Last summer, when I was pregnant, bitters and soda was my trusty stand-in for rosé, negronis and spritzes. It tastes grown up and nuanced, without needing booze. The combo is so good, I traveled with a bottle of bitters, and installed a SodaStream at my desk. Mortifyingly, my picnic tote would clang with carafes of soda water and the little bitters vial, alerting everyone to my every waddling move. Never again!
Because New York City-based Hella Cocktail Co. has figured out a way to turn the fizzy non-alcoholic elixir into a highly guzzle-worthy canned drink that goes down all too quickly and easily. They debuted two versions — Dry and Spritz — meant to be mixed into drinks or crushed on their own, depending on your mood and tolerance for bitterness.
At first sip, it tastes like they simply — if ingeniously — combined bitters and soda in a can, but to actually nail the right flavor balance, the team experimented with 67 (!!!!) different variations, seeking to perfect the flavor profile and nail the lingering spice notes for each combo. That is a lot of different versions of bitters and soda, friends. Their mission was to nail what co-founder Tobin Ludwig calls a flavor that “is deep and has a long tail, but is decidedly bitter.” As they tested each version, their bar was to make it “shockingly delicious.” Consider me shocked.
The two options balance each other nicely. The Spritz is just sweet enough and ideal for jazzing up rosé with a squeeze of lemon. The Dry, which I plan to keep on hand at all times, has no sugar at all, making it unapologetically savory and sippable, especially at just 5 calories per can. I first found these at a coffee shop near my apartment, and now grab two at a time.
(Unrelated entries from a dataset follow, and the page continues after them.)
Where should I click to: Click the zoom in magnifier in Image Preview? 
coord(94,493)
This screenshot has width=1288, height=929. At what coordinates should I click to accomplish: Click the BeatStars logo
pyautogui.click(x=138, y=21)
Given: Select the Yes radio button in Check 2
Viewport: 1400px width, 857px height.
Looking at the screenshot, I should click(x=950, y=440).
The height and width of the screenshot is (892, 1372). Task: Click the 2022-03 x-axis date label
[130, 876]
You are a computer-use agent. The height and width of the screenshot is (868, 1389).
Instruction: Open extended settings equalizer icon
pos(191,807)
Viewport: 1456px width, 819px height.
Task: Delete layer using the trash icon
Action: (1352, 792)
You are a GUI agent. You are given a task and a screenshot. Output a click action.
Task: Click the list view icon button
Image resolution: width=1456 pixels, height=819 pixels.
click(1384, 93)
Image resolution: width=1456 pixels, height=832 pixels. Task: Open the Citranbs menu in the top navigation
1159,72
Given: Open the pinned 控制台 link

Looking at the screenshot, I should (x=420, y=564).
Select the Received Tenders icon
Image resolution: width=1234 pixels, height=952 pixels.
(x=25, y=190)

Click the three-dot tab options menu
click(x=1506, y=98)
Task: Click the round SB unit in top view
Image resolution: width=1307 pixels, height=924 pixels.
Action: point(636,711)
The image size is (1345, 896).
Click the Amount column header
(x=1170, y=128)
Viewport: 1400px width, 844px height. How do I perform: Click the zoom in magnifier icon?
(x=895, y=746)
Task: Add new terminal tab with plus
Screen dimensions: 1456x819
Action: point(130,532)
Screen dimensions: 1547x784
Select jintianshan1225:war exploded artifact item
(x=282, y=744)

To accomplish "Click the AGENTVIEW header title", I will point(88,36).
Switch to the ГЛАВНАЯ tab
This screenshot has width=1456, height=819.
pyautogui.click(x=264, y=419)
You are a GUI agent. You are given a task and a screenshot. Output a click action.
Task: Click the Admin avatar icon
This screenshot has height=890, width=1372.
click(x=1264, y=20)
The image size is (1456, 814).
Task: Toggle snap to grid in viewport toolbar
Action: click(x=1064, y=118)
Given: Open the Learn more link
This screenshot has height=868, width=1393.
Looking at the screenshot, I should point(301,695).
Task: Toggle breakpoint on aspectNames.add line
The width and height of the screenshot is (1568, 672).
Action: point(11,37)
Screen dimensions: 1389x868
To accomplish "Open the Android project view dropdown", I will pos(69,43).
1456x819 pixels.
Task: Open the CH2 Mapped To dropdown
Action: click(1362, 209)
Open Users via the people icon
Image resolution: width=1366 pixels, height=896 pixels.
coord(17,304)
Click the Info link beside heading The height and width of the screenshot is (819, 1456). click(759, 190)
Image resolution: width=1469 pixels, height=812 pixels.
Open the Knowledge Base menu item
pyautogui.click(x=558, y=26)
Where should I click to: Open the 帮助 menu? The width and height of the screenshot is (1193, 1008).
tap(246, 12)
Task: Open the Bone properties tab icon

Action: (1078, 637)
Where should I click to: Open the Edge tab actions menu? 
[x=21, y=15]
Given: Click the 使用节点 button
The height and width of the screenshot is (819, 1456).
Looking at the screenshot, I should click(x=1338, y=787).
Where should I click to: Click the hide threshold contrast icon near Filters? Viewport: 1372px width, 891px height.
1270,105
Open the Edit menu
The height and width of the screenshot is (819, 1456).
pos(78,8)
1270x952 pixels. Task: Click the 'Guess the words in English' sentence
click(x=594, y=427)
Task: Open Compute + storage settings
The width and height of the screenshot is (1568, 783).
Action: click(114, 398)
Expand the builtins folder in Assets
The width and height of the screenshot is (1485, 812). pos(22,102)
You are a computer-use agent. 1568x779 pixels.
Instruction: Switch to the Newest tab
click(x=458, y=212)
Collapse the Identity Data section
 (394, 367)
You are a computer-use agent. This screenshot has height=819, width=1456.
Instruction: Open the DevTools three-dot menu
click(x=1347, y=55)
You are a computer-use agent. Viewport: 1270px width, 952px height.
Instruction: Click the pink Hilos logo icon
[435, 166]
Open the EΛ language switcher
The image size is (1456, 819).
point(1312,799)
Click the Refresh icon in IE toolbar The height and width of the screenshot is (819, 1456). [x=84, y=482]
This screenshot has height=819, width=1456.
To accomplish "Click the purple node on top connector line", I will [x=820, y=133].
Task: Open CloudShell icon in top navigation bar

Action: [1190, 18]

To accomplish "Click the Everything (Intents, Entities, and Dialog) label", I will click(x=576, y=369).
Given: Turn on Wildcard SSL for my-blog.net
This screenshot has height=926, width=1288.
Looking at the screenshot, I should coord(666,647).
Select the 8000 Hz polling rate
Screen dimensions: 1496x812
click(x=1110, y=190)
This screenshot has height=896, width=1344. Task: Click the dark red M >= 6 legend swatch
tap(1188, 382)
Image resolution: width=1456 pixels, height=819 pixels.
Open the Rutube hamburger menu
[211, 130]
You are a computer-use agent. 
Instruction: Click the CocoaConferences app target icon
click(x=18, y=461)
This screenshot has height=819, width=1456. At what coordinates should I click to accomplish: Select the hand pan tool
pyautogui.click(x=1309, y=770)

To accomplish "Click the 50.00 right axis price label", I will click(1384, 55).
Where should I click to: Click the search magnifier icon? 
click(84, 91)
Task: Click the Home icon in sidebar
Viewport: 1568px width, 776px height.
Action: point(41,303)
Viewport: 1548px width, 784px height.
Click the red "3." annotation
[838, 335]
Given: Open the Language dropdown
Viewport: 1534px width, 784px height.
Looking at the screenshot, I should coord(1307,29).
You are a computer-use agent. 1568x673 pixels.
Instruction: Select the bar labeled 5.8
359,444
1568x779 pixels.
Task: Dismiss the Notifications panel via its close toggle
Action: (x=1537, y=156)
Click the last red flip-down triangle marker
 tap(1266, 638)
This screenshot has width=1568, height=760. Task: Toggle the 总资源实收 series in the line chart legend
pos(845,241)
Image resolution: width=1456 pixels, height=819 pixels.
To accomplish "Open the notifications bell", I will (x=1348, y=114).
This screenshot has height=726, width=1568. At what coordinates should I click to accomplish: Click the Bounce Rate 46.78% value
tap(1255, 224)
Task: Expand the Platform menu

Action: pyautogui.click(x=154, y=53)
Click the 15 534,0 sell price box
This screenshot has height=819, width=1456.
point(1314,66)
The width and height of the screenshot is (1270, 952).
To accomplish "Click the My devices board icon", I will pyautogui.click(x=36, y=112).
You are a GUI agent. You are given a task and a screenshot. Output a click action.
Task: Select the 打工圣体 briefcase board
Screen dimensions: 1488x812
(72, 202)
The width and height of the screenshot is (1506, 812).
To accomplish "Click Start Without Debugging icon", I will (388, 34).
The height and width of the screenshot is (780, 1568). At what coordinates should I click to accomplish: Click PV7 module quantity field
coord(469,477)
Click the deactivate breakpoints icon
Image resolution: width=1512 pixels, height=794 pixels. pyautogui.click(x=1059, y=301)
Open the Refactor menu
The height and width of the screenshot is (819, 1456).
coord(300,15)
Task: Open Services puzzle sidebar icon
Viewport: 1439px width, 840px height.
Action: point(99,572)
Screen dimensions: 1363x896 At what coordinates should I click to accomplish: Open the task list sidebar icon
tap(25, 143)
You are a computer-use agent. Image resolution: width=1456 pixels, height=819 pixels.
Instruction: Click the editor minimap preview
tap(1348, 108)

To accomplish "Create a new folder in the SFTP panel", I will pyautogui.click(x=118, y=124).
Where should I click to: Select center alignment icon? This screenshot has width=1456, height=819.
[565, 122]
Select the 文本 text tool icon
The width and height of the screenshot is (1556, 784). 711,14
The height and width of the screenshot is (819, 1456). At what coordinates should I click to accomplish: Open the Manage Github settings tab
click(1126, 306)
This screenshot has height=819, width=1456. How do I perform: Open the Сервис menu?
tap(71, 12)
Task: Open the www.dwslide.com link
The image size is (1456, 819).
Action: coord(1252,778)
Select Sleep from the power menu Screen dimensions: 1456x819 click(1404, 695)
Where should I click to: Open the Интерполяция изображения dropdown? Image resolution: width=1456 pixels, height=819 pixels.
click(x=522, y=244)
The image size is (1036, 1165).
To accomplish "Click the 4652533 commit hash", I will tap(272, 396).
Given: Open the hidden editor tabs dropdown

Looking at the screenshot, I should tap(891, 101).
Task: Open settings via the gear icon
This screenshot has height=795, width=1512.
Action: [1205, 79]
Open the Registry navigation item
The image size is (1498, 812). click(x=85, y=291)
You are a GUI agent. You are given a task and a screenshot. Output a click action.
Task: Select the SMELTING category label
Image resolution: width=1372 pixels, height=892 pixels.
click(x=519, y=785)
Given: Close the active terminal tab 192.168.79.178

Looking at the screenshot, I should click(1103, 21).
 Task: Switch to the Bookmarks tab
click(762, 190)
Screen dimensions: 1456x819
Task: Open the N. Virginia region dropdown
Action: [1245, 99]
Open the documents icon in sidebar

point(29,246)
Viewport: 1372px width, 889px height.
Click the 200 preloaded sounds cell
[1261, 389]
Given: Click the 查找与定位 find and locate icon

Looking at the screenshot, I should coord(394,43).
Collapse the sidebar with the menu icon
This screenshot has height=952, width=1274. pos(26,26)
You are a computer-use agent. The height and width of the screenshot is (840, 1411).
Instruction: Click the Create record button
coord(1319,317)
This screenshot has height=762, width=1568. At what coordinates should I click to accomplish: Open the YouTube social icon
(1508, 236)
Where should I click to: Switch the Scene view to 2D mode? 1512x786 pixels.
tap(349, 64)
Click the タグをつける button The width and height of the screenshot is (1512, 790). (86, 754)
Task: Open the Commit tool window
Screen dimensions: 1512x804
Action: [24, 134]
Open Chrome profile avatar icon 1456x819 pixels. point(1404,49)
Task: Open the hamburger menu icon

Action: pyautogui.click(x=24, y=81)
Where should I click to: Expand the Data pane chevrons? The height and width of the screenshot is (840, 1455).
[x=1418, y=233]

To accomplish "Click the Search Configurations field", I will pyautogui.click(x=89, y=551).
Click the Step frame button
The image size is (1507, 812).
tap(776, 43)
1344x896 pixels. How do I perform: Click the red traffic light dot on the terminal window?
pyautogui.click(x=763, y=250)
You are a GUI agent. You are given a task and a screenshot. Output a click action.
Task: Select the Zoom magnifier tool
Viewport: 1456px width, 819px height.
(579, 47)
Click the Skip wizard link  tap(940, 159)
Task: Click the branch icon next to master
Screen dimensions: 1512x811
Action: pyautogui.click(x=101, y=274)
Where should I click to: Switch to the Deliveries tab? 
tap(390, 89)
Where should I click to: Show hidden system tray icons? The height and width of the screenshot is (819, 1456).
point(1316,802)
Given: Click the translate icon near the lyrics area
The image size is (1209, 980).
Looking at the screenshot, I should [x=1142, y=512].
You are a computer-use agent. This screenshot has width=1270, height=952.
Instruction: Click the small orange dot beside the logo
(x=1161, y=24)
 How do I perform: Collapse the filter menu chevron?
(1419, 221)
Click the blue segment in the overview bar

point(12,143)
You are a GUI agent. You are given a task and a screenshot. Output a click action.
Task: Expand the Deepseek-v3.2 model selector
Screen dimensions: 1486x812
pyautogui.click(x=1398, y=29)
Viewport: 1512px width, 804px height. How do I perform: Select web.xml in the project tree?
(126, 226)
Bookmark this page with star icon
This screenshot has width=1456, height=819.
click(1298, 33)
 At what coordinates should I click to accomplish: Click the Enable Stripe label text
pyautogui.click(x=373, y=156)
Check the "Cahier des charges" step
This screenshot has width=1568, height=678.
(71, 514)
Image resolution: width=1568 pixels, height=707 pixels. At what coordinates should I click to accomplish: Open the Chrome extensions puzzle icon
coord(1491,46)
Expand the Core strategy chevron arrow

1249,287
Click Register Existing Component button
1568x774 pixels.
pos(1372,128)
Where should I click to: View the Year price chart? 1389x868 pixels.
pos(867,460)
Depending on your penchant for morning bitterness, the coffee shop even combines Dry with espresso for a brilliantly bitter soda that tastes like the hell-raising cousin to chai.
Pack them in your picnic cooler and let your summer drinking dreams run rampant, whether you’re crushing as-is, updating the notorious Aperol Spritz or adding them to your spirit of choice — co-founder Eddie Simeon loves a whiskey highball using Dry.
Regardless of how you plan to drink it, this summer, let’s all agree to be bitter.